### EXTRACTED ENTRIES

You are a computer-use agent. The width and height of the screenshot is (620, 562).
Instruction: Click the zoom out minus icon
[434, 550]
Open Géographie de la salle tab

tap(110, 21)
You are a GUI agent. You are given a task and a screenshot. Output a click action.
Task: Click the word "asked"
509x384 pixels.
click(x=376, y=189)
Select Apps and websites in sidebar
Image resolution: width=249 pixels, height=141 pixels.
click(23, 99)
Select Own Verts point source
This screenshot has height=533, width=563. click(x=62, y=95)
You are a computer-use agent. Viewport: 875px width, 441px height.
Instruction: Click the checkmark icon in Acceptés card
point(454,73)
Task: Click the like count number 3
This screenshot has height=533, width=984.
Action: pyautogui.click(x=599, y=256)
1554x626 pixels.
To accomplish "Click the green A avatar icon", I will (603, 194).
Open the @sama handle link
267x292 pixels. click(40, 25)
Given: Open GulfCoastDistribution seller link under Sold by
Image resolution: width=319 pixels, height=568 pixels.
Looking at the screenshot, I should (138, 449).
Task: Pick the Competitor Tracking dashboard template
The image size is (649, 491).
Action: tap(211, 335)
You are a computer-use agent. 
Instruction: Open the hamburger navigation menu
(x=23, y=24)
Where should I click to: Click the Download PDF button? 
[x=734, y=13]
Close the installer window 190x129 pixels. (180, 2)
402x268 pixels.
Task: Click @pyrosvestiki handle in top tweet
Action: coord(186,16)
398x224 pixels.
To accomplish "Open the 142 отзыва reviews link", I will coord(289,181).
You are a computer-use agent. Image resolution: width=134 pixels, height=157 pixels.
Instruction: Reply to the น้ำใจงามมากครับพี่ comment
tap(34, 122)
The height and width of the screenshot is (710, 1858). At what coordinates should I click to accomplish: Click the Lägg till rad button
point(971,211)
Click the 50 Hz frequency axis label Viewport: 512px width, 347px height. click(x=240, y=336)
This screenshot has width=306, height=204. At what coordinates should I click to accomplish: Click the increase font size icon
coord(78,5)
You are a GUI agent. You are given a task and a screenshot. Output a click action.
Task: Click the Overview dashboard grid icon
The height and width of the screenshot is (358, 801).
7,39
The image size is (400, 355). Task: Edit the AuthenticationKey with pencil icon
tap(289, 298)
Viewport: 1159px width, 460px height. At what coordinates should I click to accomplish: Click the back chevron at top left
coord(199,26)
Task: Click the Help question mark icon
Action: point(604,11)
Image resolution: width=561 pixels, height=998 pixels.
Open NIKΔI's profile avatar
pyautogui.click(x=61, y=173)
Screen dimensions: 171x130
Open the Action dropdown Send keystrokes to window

######

• ASSIGNMENT: Please return all of the entries exactly as they were given.

• TASK SOLUTION:
You are a computer-use agent. The width and height of the screenshot is (620, 562).
Instruction: Click the zoom out minus icon
[434, 550]
Open Géographie de la salle tab

tap(110, 21)
You are a GUI agent. You are given a task and a screenshot. Output a click action.
Task: Click the word "asked"
509x384 pixels.
click(x=376, y=189)
Select Apps and websites in sidebar
Image resolution: width=249 pixels, height=141 pixels.
click(23, 99)
Select Own Verts point source
This screenshot has height=533, width=563. click(x=62, y=95)
You are a computer-use agent. Viewport: 875px width, 441px height.
Instruction: Click the checkmark icon in Acceptés card
point(454,73)
Task: Click the like count number 3
This screenshot has height=533, width=984.
Action: pyautogui.click(x=599, y=256)
1554x626 pixels.
To accomplish "Click the green A avatar icon", I will (603, 194).
Open the @sama handle link
267x292 pixels. click(40, 25)
Given: Open GulfCoastDistribution seller link under Sold by
Image resolution: width=319 pixels, height=568 pixels.
Looking at the screenshot, I should (138, 449).
Task: Pick the Competitor Tracking dashboard template
The image size is (649, 491).
Action: tap(211, 335)
You are a computer-use agent. 
Instruction: Open the hamburger navigation menu
(x=23, y=24)
Where should I click to: Click the Download PDF button? 
[x=734, y=13]
Close the installer window 190x129 pixels. (180, 2)
402x268 pixels.
Task: Click @pyrosvestiki handle in top tweet
Action: coord(186,16)
398x224 pixels.
To accomplish "Open the 142 отзыва reviews link", I will coord(289,181).
You are a computer-use agent. Image resolution: width=134 pixels, height=157 pixels.
Instruction: Reply to the น้ำใจงามมากครับพี่ comment
tap(34, 122)
The height and width of the screenshot is (710, 1858). At what coordinates should I click to accomplish: Click the Lägg till rad button
point(971,211)
Click the 50 Hz frequency axis label Viewport: 512px width, 347px height. click(x=240, y=336)
This screenshot has width=306, height=204. At what coordinates should I click to accomplish: Click the increase font size icon
coord(78,5)
You are a GUI agent. You are given a task and a screenshot. Output a click action.
Task: Click the Overview dashboard grid icon
The height and width of the screenshot is (358, 801).
7,39
The image size is (400, 355). Task: Edit the AuthenticationKey with pencil icon
tap(289, 298)
Viewport: 1159px width, 460px height. At what coordinates should I click to accomplish: Click the back chevron at top left
coord(199,26)
Task: Click the Help question mark icon
Action: point(604,11)
Image resolution: width=561 pixels, height=998 pixels.
Open NIKΔI's profile avatar
pyautogui.click(x=61, y=173)
Screen dimensions: 171x130
Open the Action dropdown Send keystrokes to window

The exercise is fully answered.